Textabschnitt:
++++++++++++++++++++

2. Angesichts der Rechtsprechung des EuGH, wonach bereits das Bundesamt für Migration und Flüchtlinge [BAMF] bei Erlass einer Abschiebungsandrohung familiäre Belange zu berücksichtigen hat und diese nicht erst in einem auf Duldung gerichteten Verfahren gegenüber der Ausländerbehörde geltend zu machen sind, kann in einem solchen Fall ein Anspruch auf Widerruf der mit dem Asylerstbescheid ergangenen Abschiebungsandrohung sowie des Einreise- und Aufenthaltsverbots bestehen.
3. Dem steht nicht entgegen, dass das BAMF bei Ablehnung eines Asylfolgeantrags gemäß § 71 Abs. 5 S. 1 AsylG von der Möglichkeit Gebrauch gemacht hat, keine neue Abschiebungsandrohung zu treffen. Denn bei einem entsprechenden Vortrag familiärer, inlandsbezogener Vollstreckungshindernisse ist eine Überprüfung der mit dem Asylerstbescheid ergangenen Abschiebungsandrohung unionsrechtlich geboten.

++++++++++++++++++++

Aufgabe 1: Welche Behörde muss laut dem Textabschnitt bereits beim Erlass einer Abschiebungsandrohung familiäre Belange berücksichtigen?

++++++++++++++++++++

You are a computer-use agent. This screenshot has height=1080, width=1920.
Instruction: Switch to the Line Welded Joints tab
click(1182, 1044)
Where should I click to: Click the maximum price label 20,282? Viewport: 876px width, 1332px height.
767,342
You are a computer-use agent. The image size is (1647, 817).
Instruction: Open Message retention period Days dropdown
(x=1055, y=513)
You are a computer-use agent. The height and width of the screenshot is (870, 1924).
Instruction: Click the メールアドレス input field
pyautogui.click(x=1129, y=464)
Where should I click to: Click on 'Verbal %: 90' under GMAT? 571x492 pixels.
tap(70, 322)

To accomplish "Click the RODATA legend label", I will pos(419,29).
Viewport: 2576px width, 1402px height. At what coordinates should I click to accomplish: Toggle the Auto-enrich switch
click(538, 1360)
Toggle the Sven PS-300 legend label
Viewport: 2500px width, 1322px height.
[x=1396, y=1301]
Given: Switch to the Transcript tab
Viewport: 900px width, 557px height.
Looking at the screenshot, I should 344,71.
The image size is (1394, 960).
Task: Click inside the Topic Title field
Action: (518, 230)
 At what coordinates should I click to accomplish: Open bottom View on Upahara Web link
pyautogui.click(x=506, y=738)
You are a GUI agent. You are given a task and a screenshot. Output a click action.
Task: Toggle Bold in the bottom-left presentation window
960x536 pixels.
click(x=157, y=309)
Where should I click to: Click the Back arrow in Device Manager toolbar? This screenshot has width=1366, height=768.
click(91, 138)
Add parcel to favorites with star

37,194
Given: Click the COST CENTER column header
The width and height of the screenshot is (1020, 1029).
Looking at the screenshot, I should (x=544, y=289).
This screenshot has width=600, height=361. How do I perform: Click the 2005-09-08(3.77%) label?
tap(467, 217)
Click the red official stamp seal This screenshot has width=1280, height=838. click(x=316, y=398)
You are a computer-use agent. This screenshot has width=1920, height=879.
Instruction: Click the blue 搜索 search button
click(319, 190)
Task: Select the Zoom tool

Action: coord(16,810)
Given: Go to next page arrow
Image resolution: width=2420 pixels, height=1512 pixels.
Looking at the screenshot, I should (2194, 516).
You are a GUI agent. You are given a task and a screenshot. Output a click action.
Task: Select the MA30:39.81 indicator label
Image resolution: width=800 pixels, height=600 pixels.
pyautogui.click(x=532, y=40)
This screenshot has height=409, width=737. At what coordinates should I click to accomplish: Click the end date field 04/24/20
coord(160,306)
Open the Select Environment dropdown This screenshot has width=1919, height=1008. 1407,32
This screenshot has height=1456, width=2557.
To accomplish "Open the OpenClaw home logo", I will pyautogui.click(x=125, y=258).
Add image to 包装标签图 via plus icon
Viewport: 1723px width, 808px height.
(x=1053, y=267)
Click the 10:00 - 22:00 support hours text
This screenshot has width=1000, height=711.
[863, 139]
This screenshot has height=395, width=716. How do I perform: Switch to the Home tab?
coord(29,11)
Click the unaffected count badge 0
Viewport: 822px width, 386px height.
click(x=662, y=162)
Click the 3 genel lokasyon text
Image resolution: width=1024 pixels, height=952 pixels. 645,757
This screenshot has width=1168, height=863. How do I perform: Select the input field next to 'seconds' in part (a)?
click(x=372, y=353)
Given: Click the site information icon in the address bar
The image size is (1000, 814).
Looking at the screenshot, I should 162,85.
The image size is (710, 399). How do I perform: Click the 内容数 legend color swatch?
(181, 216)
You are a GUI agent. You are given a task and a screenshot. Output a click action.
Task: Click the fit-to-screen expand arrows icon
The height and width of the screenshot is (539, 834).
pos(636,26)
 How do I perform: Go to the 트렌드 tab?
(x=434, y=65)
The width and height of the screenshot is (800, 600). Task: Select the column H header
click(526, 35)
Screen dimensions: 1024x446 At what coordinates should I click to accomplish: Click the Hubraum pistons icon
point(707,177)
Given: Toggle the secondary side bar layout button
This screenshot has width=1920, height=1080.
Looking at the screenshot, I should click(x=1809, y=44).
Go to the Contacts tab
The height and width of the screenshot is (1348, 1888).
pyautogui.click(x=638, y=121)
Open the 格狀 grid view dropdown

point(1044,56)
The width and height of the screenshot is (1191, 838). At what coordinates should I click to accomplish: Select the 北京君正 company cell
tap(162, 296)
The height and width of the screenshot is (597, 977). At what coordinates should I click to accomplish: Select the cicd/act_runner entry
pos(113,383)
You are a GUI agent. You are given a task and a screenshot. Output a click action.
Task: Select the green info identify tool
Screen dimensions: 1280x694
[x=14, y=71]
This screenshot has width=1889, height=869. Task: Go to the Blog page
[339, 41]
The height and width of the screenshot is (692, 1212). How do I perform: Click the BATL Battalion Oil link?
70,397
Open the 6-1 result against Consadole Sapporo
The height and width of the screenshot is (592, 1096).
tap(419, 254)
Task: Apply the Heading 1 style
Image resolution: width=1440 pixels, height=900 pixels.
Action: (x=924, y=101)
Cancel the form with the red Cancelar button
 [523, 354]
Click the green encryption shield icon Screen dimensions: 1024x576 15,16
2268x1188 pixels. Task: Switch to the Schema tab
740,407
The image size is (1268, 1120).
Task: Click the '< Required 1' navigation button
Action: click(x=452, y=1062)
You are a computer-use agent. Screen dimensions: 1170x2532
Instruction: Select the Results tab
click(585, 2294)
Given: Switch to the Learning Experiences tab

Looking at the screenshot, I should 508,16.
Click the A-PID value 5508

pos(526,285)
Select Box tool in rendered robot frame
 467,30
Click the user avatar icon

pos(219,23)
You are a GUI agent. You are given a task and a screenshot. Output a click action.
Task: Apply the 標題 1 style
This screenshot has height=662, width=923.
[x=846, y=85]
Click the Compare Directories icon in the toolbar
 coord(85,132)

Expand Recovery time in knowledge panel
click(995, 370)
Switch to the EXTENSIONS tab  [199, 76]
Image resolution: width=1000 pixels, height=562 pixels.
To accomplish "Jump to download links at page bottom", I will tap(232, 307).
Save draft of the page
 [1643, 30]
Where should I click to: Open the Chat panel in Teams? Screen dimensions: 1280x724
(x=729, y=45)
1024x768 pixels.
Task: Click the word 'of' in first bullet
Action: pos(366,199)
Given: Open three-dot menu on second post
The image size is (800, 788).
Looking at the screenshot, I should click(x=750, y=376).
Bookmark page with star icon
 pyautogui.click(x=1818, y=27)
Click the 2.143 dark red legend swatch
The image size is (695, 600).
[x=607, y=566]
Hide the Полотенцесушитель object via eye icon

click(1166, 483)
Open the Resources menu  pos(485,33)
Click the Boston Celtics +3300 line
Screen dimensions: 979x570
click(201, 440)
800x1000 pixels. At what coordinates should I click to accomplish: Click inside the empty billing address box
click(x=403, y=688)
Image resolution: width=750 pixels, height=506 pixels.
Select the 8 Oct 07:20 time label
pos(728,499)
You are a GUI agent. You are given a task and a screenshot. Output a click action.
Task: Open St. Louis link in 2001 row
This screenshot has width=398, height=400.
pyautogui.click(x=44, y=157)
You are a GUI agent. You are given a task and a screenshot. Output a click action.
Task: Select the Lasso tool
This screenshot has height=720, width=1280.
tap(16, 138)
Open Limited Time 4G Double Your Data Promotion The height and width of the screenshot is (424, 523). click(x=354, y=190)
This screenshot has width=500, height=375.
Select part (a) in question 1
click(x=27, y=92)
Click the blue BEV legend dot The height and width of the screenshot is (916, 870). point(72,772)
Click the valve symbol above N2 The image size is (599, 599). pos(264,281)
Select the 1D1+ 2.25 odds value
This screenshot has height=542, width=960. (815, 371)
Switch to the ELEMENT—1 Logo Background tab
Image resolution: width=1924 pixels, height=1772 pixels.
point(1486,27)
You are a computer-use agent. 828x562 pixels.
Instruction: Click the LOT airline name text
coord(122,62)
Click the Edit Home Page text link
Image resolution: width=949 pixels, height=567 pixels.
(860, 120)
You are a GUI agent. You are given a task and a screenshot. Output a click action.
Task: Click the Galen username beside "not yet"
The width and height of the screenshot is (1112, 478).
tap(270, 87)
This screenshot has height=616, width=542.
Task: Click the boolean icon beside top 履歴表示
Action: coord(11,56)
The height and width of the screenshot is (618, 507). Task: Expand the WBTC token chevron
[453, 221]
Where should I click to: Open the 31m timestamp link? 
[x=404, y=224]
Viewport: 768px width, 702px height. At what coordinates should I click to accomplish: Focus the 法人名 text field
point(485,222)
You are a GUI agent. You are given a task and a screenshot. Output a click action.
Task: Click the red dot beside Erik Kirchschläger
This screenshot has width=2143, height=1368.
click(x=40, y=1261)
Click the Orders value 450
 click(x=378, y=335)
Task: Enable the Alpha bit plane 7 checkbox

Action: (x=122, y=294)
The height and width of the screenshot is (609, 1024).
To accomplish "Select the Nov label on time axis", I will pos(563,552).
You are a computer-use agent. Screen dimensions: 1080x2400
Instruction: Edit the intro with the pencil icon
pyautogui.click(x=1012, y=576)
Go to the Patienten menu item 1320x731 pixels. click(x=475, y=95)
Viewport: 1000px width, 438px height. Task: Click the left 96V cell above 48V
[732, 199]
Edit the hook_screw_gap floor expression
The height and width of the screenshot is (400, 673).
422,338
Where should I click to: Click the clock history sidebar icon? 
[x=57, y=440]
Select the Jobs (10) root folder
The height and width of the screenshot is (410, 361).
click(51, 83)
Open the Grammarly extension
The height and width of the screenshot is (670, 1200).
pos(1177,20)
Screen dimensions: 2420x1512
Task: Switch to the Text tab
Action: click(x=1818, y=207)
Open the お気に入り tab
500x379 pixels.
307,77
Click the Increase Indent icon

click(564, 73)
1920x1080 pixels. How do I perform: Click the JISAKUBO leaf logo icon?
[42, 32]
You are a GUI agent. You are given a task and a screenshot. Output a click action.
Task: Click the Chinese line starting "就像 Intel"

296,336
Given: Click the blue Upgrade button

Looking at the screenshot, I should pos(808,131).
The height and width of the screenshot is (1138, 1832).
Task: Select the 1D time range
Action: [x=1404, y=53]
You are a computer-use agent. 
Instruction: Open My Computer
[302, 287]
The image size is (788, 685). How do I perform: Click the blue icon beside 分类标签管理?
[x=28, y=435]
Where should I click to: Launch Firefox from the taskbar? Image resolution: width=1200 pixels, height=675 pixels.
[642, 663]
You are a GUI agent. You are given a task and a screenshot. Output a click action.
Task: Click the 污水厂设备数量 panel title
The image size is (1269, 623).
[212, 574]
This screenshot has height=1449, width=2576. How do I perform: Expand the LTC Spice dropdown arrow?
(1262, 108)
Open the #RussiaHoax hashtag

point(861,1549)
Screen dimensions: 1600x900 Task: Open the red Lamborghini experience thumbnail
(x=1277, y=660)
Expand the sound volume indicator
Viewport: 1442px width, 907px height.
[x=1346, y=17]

++++++++++++++++++++

Aufgabe 2: Gib aus den Einträgen die Zeilen von der Zeile mit „Cancel the form with the red Cancelar button“ bis zur Zeile mit „Open the Resources“, beide eingeschlossen, wortgetreu wieder.

Ergebnis 1: Das Bundesamt für Migration und Flüchtlinge (BAMF).

Ergebnis 2:
Cancel the form with the red Cancelar button
 [523, 354]
Click the green encryption shield icon Screen dimensions: 1024x576 15,16
2268x1188 pixels. Task: Switch to the Schema tab
740,407
The image size is (1268, 1120).
Task: Click the '< Required 1' navigation button
Action: click(x=452, y=1062)
You are a computer-use agent. Screen dimensions: 1170x2532
Instruction: Select the Results tab
click(585, 2294)
Given: Switch to the Learning Experiences tab

Looking at the screenshot, I should 508,16.
Click the A-PID value 5508

pos(526,285)
Select Box tool in rendered robot frame
 467,30
Click the user avatar icon

pos(219,23)
You are a GUI agent. You are given a task and a screenshot. Output a click action.
Task: Apply the 標題 1 style
This screenshot has height=662, width=923.
[x=846, y=85]
Click the Compare Directories icon in the toolbar
 coord(85,132)

Expand Recovery time in knowledge panel
click(995, 370)
Switch to the EXTENSIONS tab  [199, 76]
Image resolution: width=1000 pixels, height=562 pixels.
To accomplish "Jump to download links at page bottom", I will tap(232, 307).
Save draft of the page
 [1643, 30]
Where should I click to: Open the Chat panel in Teams? Screen dimensions: 1280x724
(x=729, y=45)
1024x768 pixels.
Task: Click the word 'of' in first bullet
Action: pos(366,199)
Given: Open three-dot menu on second post
The image size is (800, 788).
Looking at the screenshot, I should click(x=750, y=376).
Bookmark page with star icon
 pyautogui.click(x=1818, y=27)
Click the 2.143 dark red legend swatch
The image size is (695, 600).
[x=607, y=566]
Hide the Полотенцесушитель object via eye icon

click(1166, 483)
Open the Resources menu  pos(485,33)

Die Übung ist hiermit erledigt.